ICC to prosecute cyber war crimes
Cyber war crimes are set to be investigated and prosecuted by the International Criminal Court (ICC) in the same way as kinetic and physical war crimes are, says the court’s lead prosecutor.
Editor’s note: This story originally appeared on Lawyers Weekly’s sister brand, Cyber Security Connect.
The Hague has recognised this, saying that cyber war crimes can have severe real-world consequences.
“As states and other actors increasingly resort to operations in cyber space, this new and rapidly developing means of statecraft and warfare can be misused to carry out or facilitate war crimes, crimes against humanity, genocide, and even the aggression of one state against another,” said ICC lead prosecutor Karim Khan.

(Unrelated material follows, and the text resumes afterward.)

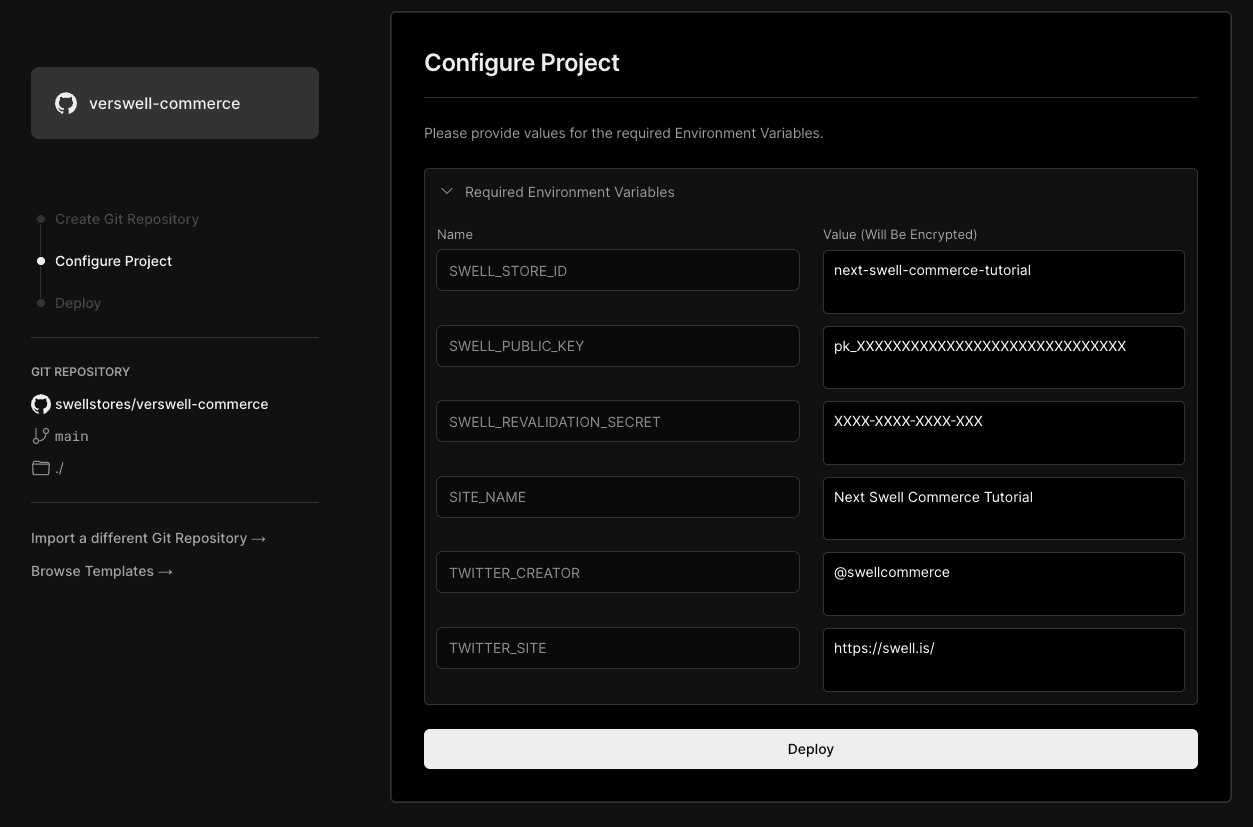Click GitHub icon in verswell-commerce card
1253x827 pixels.
coord(66,103)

“Attempts to impact critical infrastructure such as medical facilities or control systems for power generation may result in immediate consequences for many, particularly the most vulnerable.

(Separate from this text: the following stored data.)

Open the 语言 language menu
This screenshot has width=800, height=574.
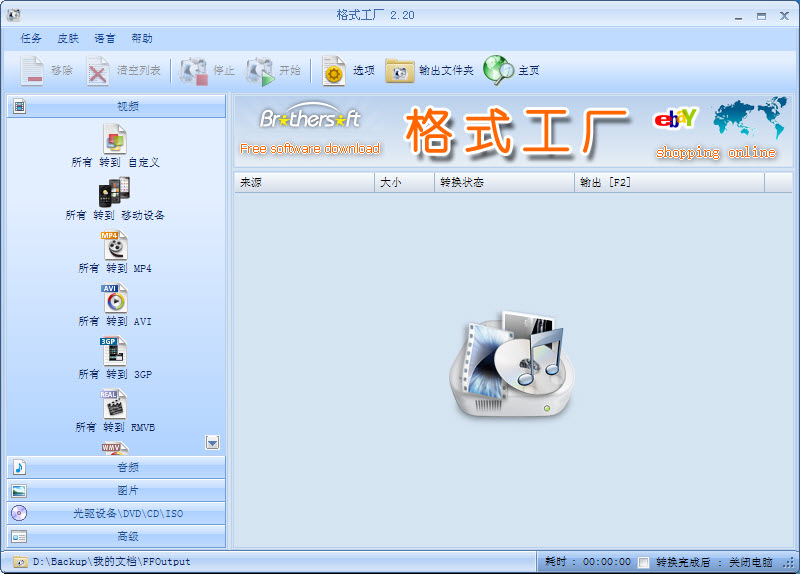(x=105, y=38)
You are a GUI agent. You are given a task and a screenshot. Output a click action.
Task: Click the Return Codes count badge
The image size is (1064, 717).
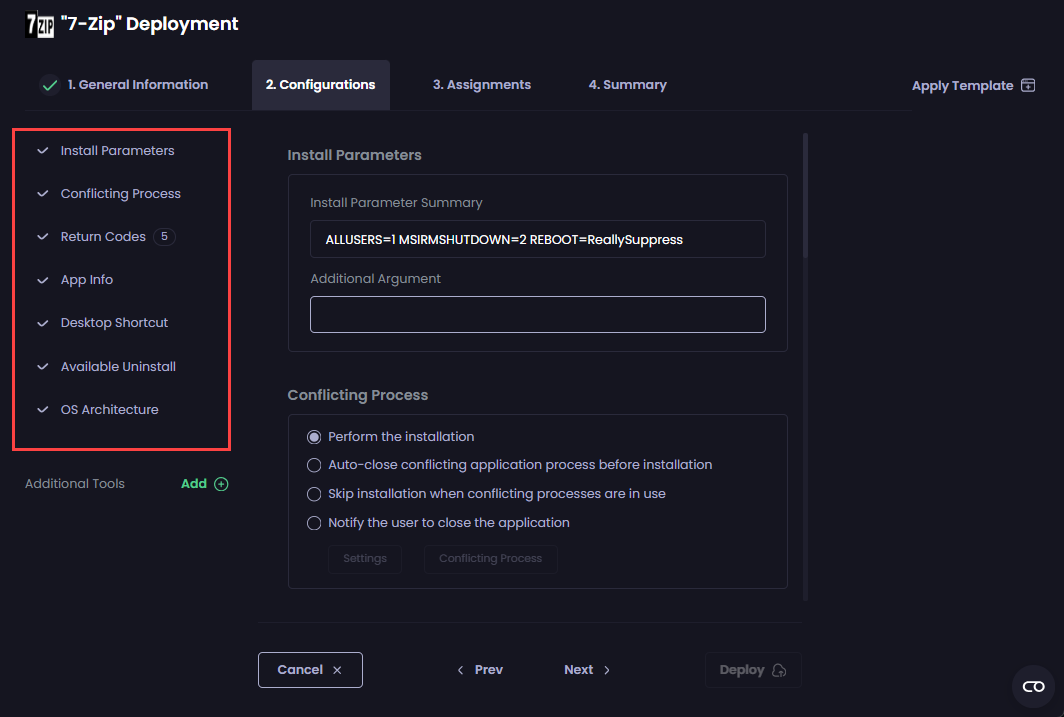click(x=165, y=237)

“Consequently, as part of its investigations, my office will collect and review evidence of such conduct.”
Under the Geneva Convention, attacks against civilians can constitute war crimes under international humanitarian law, and for some time, researchers have pushed for cyber crimes to be recognised.
Mr Khan’s article does not refer to Ukraine specifically, but with the conflict between it and Russia proving to be the first real cyber war, it marks a time for change.

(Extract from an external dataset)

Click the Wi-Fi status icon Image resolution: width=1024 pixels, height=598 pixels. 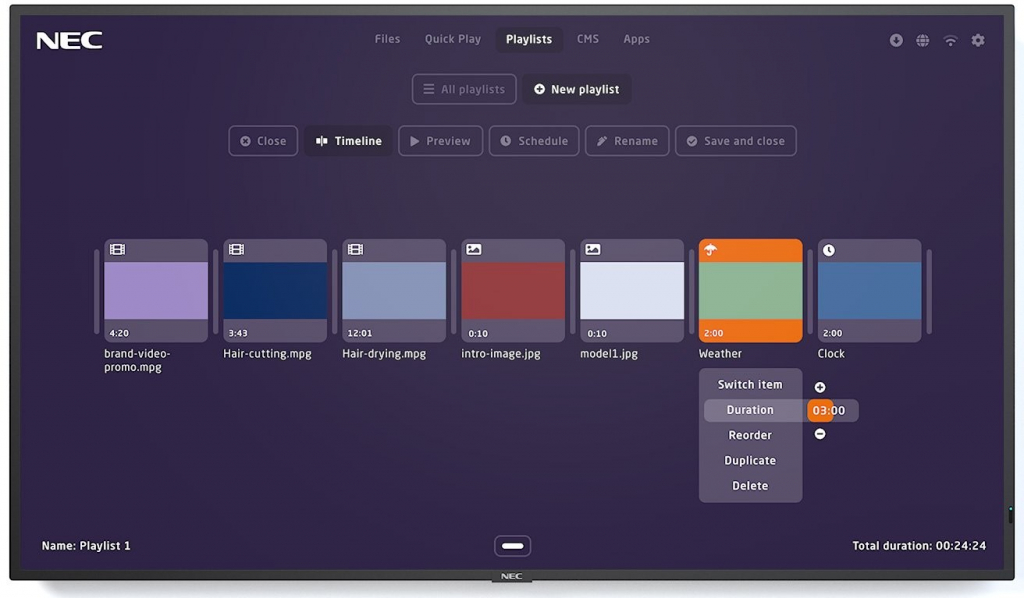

Ukraine has called for cyber atrocities to be considered war crimes for some time now, with the nation’s chief digital transformation officer Victor Zhora saying that as Russia had used these cyber attacks in support of its kinetic attacks and said attacks targeted civilians, the attacking nation’s actions constitute war crimes.
“When we observe the situation in cyberspace, we notice some coordination between kinetic strikes and cyber attacks, and since the majority of kinetic attacks are organised against civilians – being a direct act of war crime – supportive actions in cyber can be considered as war crimes,” he said.
Following this statement, the State Service of Special Communications and Information Protection of Ukraine began collecting evidence to back its point, with the Russian attack on Ukraine’s largest private energy investor, DTEK, being a strong case.
“[DTEK’s] thermal power plant was shelled, and simultaneously, their corporate network was attacked,” said Mr Zhora.
“It’s directed and planned activity from Russians, which they did both in [the] conventional domain and in [the] cyber domain.”
Mr Khan has said that attacks like this, which aim to hide between regulatory technicalities, draw a “whole-of-society response”.
“Cyber operations are sometimes employed as part of a so-called ‘hybrid’ or ‘grey zone’ strategy. Such strategies aim to exploit ambiguity and operate in the area between war and peace, legal and illegal, with the perpetrators often hidden behind proxy actors,” Mr Khan said.
While there has been no mention of when these changes will occur, it is likely to spark excitement for Ukrainian military officials.